:: Requirement ::
Copy the chat thread about transitivity of Algebra instances word for word, from its first line to its last.

:: Excerpted text ::
===
Zulip Chat Archive
Stream: Is there code for X?
Topic: Transitivity of Algebra instances
Weiyi Wang (Nov 13 2025 at 19:04):
I couldn't find the following in Mathlib
import Mathlib
def Algebra.trans (A B C : Type*) [CommSemiring A] [CommSemiring B] [Semiring C]
[Algebra A B] [Algebra B C] :
Algebra A C := Algebra.compHom C (algebraMap A B)
and I have got two questions
- Is this the right way to say this, or there is a better way in Mathlib?
- When I attempt to turn this into an instance, I got the following error. Why is it?
cannot find synthesization order for instance trans with type
(A : Type u_1) →
(B : Type u_2) →
(C : Type u_3) →
[inst : CommSemiring A] →
[inst_1 : CommSemiring B] → [inst_2 : Semiring C] → [Algebra A B] → [Algebra B C] → Algebra A C
all remaining arguments have metavariables:
CommSemiring ?B
@Algebra A ?B inst✝⁴ CommSemiring.toSemiring
@Algebra ?B C ?inst✝ inst✝²
Kenny Lau (Nov 13 2025 at 19:08):
If you need an instance of Algebra A C, Lean would need to guess the B out of thin-air, which is impossible. Remember that instances work backwards from how you state them.
===
:: Information shown ::
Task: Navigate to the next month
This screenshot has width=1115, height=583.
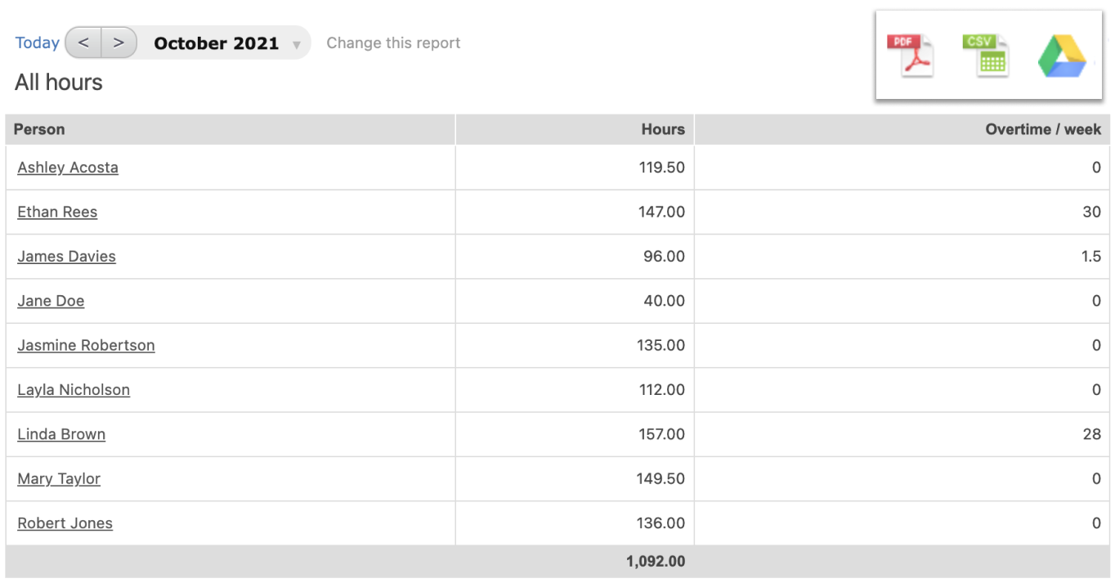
===
:: Final result ::
Zulip Chat Archive
Stream: Is there code for X?
Topic: Transitivity of Algebra instances
Weiyi Wang (Nov 13 2025 at 19:04):
I couldn't find the following in Mathlib
import Mathlib
def Algebra.trans (A B C : Type*) [CommSemiring A] [CommSemiring B] [Semiring C]
[Algebra A B] [Algebra B C] :
Algebra A C := Algebra.compHom C (algebraMap A B)
and I have got two questions
- Is this the right way to say this, or there is a better way in Mathlib?
- When I attempt to turn this into an instance, I got the following error. Why is it?
cannot find synthesization order for instance trans with type
(A : Type u_1) →
(B : Type u_2) →
(C : Type u_3) →
[inst : CommSemiring A] →
[inst_1 : CommSemiring B] → [inst_2 : Semiring C] → [Algebra A B] → [Algebra B C] → Algebra A C
all remaining arguments have metavariables:
CommSemiring ?B
@Algebra A ?B inst✝⁴ CommSemiring.toSemiring
@Algebra ?B C ?inst✝ inst✝²
Kenny Lau (Nov 13 2025 at 19:08):
If you need an instance of Algebra A C, Lean would need to guess the B out of thin-air, which is impossible. Remember that instances work backwards from how you state them.